Come scegliere un menu quando sei a dieta

Un programma dimagrante, è composto da tutta una serie di piatti che permettono di perdere peso rispettando le raccomandazioni che si sono ricevute. In pratica, sul come scegliere un menu quando si è a dieta, si possono effettuare tutte quelle scelte alimentari che sono fondamentali tanto per dimagrire, quanto per mantenere un peso più corretto e sano, ma anche per evitare disturbi alimentari. Ovviamente, molto dipenderà dalla qualità degli alimenti che vengono scelti.

Tra le varie raccomandazioni che possono essere utili, spicca quella inerente il fatto di prendere, nella dovuta considerazione, il concetto di densità energetica. Oltre a ciò, sarà bene sviluppare un menù che consenta di poter perdere peso senza che si soffra troppo. Altro aspetto importante per la salute, è che una corretta perdita di peso non dovrebbe superare 1 chilogrammo alla settimana.

Pertanto, sarà bene procedere senza fretta. Non a caso, sane abitudini alimentari ed esercizio fisico sono una coppia inseparabile sia per dimagrire così come per mantenere a lungo il corretto peso. Un approccio corretto, di conseguenza, dovrà prevedere di scegliere degli alimenti che contengono una piccola quantità di calorie rispetto al loro volume come, ad esempio la frutta, la verdura, i cereali integrali e i legumi.

Ricchi di fibre, di acqua e di sostanze nutritive, questi alimenti occupano un posto ampio nello stomaco quando ingeriti, contribuendo alla sazietà. Pertanto, concentrandosi sugli alimenti con densità di energia molto bassa o bassa, ci si potrà sentire “pieni” senza aver assunte troppe calorie.

Come restare a dieta anche quando si va al ristorante

Pranzo di lavoro, cena romantica, anniversario da festeggiare. Le opportunità per andare al ristorante sono molte. Anche se si è dieta, è possibile mangiare fuori senza eccedere. Quindi, nonostante la particolare atmosfera conviviale, la vasta scelta, che ci spinge a mangiare in grandi quantità e spesso piatti troppo ricchi, si possono evitare gli eccessi.

Per esempio, come antipasto si potrà scegliere tra verdure crude o un’insalata leggermente condita. Come primo si potrà optare, in quantità ragionevole, per la pasta o per il riso, meglio se sono integrali. Per secondo piatto si potrà scegliere tra carne bianca e pesce, anche grigliati.

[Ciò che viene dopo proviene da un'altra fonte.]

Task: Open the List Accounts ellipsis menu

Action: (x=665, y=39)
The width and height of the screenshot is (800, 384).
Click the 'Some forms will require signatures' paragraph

Come dessert, un frutto sarà perfetto. Perciò, anche in queste piacevoli occasioni è possibile limitare gli errori nutrizionali, che sono causa dell’accumulo di cellulite, salvaguardando un corretto apporto calorico.

Come calcolare le calorie di un pasto

Quando si sceglie una dieta per dimagrire, come quella 1200 calorie suggerita da Vailo.it, è molto importante essere consapevoli delle calorie che si stanno assumendo da un pasto. Per questo, è bene calcolarne il valore calorico, nutrizionale e, questo, di ogni singolo alimento.

Per fare alcuni semplici esempi, 100 grammi di patate al forno forniscono 150 calorie e 100 grammi di bistecca di manzo ne danno 180. Il che vuol dire che mangiando queste due quantità di cibi, abbiamo assunto 330 calorie.

È, inoltre, da evidenziare come il calcolo delle calorie assunte in un singolo pasto, permette di andare a dividere le calorie che si possono assumere durante la giornata. Anche in questo caso, per comprendere meglio, facciamo un semplice esempio.

Se nel corso dell’arco della giornata si possono assumere 1500 calorie, si potrà dividerle in 300 per la colazione, in 100 per uno spuntino, in 500 per il pranzo, in 150 per la merenda e in 450 per la cena.